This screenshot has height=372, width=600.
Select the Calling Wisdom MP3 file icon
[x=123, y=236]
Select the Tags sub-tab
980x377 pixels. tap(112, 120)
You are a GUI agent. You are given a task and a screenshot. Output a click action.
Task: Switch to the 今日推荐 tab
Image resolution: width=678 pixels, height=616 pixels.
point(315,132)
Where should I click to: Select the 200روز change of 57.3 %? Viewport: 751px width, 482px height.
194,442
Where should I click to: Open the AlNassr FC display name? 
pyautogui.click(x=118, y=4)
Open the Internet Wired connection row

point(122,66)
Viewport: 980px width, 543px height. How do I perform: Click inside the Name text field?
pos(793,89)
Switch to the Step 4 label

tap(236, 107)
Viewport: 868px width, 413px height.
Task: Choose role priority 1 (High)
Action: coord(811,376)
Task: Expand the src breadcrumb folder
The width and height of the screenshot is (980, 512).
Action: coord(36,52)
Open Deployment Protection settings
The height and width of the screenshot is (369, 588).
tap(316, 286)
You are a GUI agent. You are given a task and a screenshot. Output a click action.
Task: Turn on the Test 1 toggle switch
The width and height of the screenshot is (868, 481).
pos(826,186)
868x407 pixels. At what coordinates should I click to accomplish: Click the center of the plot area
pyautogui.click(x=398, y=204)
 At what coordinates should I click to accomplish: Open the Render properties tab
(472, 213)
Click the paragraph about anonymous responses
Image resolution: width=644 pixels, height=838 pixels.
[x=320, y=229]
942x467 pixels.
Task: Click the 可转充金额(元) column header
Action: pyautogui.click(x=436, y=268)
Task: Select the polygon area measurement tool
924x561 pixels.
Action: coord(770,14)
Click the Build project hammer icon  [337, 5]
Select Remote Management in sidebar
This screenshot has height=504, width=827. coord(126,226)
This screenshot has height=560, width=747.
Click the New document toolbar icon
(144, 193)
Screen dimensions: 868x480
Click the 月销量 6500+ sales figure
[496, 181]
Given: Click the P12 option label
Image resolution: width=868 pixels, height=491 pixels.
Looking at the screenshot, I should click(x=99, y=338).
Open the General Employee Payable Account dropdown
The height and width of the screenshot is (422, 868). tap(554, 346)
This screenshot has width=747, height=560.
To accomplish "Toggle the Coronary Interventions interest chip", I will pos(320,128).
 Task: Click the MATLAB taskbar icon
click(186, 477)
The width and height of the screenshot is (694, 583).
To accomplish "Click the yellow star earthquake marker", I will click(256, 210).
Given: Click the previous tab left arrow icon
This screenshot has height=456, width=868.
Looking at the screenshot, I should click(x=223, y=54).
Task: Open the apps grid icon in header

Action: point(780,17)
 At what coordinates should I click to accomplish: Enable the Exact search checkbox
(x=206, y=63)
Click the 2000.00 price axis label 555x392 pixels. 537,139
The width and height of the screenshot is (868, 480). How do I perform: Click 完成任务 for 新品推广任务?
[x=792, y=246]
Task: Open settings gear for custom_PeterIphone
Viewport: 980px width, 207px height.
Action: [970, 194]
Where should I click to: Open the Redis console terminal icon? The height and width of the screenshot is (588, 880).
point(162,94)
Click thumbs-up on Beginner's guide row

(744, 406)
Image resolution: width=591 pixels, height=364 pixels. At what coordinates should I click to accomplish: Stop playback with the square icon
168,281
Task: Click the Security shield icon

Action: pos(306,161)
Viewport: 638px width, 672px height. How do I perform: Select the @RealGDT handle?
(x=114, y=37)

|---|

(What the task requires)
Repeat the material exactly. Begin with its first line and end with the line that has "Task: Switch to the 今日推荐 tab".

(Solution)
This screenshot has height=372, width=600.
Select the Calling Wisdom MP3 file icon
[x=123, y=236]
Select the Tags sub-tab
980x377 pixels. tap(112, 120)
You are a GUI agent. You are given a task and a screenshot. Output a click action.
Task: Switch to the 今日推荐 tab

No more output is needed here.